• Problem requirements
Only the lines from the one containing "Click the Back arrow toolbar icon" through the end of the listing are to be transcribed, exactly and with both ends included.

• Available data
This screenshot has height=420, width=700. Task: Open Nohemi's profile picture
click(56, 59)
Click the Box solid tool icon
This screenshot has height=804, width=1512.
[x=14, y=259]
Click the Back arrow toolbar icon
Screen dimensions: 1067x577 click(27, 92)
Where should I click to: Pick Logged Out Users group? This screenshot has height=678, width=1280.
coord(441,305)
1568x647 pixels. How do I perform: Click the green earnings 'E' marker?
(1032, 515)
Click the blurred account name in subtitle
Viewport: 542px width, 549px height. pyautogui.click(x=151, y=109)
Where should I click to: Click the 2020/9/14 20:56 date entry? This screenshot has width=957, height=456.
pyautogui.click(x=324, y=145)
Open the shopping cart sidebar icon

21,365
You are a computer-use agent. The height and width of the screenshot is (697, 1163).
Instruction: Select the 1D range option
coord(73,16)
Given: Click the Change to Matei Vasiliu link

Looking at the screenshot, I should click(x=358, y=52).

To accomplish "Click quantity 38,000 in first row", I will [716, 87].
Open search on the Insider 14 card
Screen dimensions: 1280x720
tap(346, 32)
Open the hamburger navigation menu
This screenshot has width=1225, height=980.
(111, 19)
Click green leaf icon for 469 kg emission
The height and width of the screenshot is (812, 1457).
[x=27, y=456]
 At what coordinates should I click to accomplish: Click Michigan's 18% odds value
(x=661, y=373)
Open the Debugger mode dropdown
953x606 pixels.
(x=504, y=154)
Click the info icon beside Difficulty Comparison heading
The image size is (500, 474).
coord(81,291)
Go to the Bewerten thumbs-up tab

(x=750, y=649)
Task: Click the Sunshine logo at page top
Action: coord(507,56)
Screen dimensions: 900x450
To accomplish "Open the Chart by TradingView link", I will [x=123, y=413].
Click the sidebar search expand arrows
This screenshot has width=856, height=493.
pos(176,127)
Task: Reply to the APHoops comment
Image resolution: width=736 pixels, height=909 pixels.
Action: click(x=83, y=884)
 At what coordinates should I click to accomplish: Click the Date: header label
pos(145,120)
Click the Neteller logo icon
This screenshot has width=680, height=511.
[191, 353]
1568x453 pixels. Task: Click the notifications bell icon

• Task output
Click the Back arrow toolbar icon
Screen dimensions: 1067x577 click(27, 92)
Where should I click to: Pick Logged Out Users group? This screenshot has height=678, width=1280.
coord(441,305)
1568x647 pixels. How do I perform: Click the green earnings 'E' marker?
(1032, 515)
Click the blurred account name in subtitle
Viewport: 542px width, 549px height. pyautogui.click(x=151, y=109)
Where should I click to: Click the 2020/9/14 20:56 date entry? This screenshot has width=957, height=456.
pyautogui.click(x=324, y=145)
Open the shopping cart sidebar icon

21,365
You are a computer-use agent. The height and width of the screenshot is (697, 1163).
Instruction: Select the 1D range option
coord(73,16)
Given: Click the Change to Matei Vasiliu link

Looking at the screenshot, I should click(x=358, y=52).

To accomplish "Click quantity 38,000 in first row", I will [716, 87].
Open search on the Insider 14 card
Screen dimensions: 1280x720
tap(346, 32)
Open the hamburger navigation menu
This screenshot has width=1225, height=980.
(111, 19)
Click green leaf icon for 469 kg emission
The height and width of the screenshot is (812, 1457).
[x=27, y=456]
 At what coordinates should I click to accomplish: Click Michigan's 18% odds value
(x=661, y=373)
Open the Debugger mode dropdown
953x606 pixels.
(x=504, y=154)
Click the info icon beside Difficulty Comparison heading
The image size is (500, 474).
coord(81,291)
Go to the Bewerten thumbs-up tab

(x=750, y=649)
Task: Click the Sunshine logo at page top
Action: coord(507,56)
Screen dimensions: 900x450
To accomplish "Open the Chart by TradingView link", I will [x=123, y=413].
Click the sidebar search expand arrows
This screenshot has width=856, height=493.
pos(176,127)
Task: Reply to the APHoops comment
Image resolution: width=736 pixels, height=909 pixels.
Action: click(x=83, y=884)
 At what coordinates should I click to accomplish: Click the Date: header label
pos(145,120)
Click the Neteller logo icon
This screenshot has width=680, height=511.
[191, 353]
1568x453 pixels. Task: Click the notifications bell icon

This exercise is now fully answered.